• **EXERCISE**
Return exactly and only these lines: the first of the listing through the one containing "Task: Open the health.people reference card".

• **MATERIAL FOR THIS TASK**
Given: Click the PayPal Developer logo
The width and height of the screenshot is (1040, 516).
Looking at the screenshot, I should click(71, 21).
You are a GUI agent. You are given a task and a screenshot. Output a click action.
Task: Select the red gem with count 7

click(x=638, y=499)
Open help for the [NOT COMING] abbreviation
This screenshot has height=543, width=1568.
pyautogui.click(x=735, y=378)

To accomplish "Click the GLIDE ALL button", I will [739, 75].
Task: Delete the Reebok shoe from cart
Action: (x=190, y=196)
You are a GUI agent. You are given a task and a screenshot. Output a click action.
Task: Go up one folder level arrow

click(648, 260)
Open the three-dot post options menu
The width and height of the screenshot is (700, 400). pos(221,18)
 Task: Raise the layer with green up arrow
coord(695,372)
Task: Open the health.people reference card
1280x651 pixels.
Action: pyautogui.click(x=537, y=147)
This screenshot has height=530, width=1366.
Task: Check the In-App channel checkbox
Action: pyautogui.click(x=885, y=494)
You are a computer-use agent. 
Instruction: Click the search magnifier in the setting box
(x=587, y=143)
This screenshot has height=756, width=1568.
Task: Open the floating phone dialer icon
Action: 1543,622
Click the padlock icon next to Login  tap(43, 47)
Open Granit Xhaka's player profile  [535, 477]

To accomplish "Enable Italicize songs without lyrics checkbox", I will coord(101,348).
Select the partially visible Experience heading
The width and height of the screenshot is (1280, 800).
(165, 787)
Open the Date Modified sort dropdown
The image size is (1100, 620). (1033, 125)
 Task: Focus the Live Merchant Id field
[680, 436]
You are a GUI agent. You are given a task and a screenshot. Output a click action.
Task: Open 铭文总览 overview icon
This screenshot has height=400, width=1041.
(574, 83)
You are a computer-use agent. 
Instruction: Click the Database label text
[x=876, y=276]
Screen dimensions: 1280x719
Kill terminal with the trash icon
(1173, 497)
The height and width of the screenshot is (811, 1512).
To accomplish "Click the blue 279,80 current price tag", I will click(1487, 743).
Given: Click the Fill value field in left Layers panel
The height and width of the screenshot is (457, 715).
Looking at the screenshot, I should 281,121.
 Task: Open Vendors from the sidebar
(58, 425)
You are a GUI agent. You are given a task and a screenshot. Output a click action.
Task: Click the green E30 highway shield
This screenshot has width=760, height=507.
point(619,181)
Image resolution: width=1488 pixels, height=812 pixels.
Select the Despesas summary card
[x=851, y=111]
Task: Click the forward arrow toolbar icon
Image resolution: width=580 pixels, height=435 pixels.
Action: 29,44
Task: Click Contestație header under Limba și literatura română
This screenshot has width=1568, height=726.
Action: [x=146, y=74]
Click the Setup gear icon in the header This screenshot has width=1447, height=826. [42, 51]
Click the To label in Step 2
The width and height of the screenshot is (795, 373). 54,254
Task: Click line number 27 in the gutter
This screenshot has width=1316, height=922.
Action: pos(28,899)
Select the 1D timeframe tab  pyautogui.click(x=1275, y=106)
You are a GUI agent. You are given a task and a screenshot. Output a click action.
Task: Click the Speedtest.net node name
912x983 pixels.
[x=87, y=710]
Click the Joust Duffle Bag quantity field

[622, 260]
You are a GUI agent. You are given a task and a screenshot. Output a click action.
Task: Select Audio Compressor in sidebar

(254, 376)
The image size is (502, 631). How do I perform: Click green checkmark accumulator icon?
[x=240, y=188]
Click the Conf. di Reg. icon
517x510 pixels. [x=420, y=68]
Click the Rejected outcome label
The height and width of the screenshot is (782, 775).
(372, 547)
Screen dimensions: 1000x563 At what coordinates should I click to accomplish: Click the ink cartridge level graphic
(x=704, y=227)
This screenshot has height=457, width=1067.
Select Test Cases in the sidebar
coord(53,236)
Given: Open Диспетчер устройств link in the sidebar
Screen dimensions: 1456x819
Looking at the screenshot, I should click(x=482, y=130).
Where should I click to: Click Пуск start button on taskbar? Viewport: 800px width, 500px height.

• **RESULT OF THIS TASK**
Given: Click the PayPal Developer logo
The width and height of the screenshot is (1040, 516).
Looking at the screenshot, I should click(71, 21).
You are a GUI agent. You are given a task and a screenshot. Output a click action.
Task: Select the red gem with count 7

click(x=638, y=499)
Open help for the [NOT COMING] abbreviation
This screenshot has height=543, width=1568.
pyautogui.click(x=735, y=378)

To accomplish "Click the GLIDE ALL button", I will [739, 75].
Task: Delete the Reebok shoe from cart
Action: (x=190, y=196)
You are a GUI agent. You are given a task and a screenshot. Output a click action.
Task: Go up one folder level arrow

click(648, 260)
Open the three-dot post options menu
The width and height of the screenshot is (700, 400). pos(221,18)
 Task: Raise the layer with green up arrow
coord(695,372)
Task: Open the health.people reference card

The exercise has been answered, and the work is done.